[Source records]
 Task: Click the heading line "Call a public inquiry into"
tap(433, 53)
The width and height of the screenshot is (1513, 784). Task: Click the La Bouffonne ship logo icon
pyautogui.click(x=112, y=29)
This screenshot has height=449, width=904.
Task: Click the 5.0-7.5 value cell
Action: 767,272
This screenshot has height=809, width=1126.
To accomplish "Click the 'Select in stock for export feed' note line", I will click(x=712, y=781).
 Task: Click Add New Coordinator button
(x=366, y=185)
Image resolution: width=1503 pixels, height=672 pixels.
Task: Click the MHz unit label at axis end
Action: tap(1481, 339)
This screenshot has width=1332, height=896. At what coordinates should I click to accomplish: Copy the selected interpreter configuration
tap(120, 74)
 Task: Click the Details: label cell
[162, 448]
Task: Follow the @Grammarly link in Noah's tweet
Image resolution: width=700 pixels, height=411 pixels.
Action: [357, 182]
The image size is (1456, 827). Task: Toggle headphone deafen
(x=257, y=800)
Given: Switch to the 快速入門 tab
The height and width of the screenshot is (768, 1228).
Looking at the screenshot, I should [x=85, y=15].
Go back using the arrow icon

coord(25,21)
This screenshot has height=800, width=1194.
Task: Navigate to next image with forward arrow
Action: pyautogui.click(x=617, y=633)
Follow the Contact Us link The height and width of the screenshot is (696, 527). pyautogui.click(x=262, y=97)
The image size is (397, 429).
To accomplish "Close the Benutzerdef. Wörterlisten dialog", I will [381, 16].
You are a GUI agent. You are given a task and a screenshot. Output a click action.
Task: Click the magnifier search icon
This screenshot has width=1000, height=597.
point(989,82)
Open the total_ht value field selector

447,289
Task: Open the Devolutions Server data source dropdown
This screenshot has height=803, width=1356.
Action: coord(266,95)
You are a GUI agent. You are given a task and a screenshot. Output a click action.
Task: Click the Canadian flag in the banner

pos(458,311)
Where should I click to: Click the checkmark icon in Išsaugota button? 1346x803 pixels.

__WHAT NEEDS TO BE DONE__: Give the lines from the start of the records through the line containing "will click(x=712, y=781).", inclusive, as a JSON list of strings with one string per line, leaving out blank lines.

__ANSWER TO THIS EXERCISE__:
[
  " Task: Click the heading line \"Call a public inquiry into\"",
  "tap(433, 53)",
  "The width and height of the screenshot is (1513, 784). Task: Click the La Bouffonne ship logo icon",
  "pyautogui.click(x=112, y=29)",
  "This screenshot has height=449, width=904.",
  "Task: Click the 5.0-7.5 value cell",
  "Action: 767,272",
  "This screenshot has height=809, width=1126.",
  "To accomplish \"Click the 'Select in stock for export feed' note line\", I will click(x=712, y=781)."
]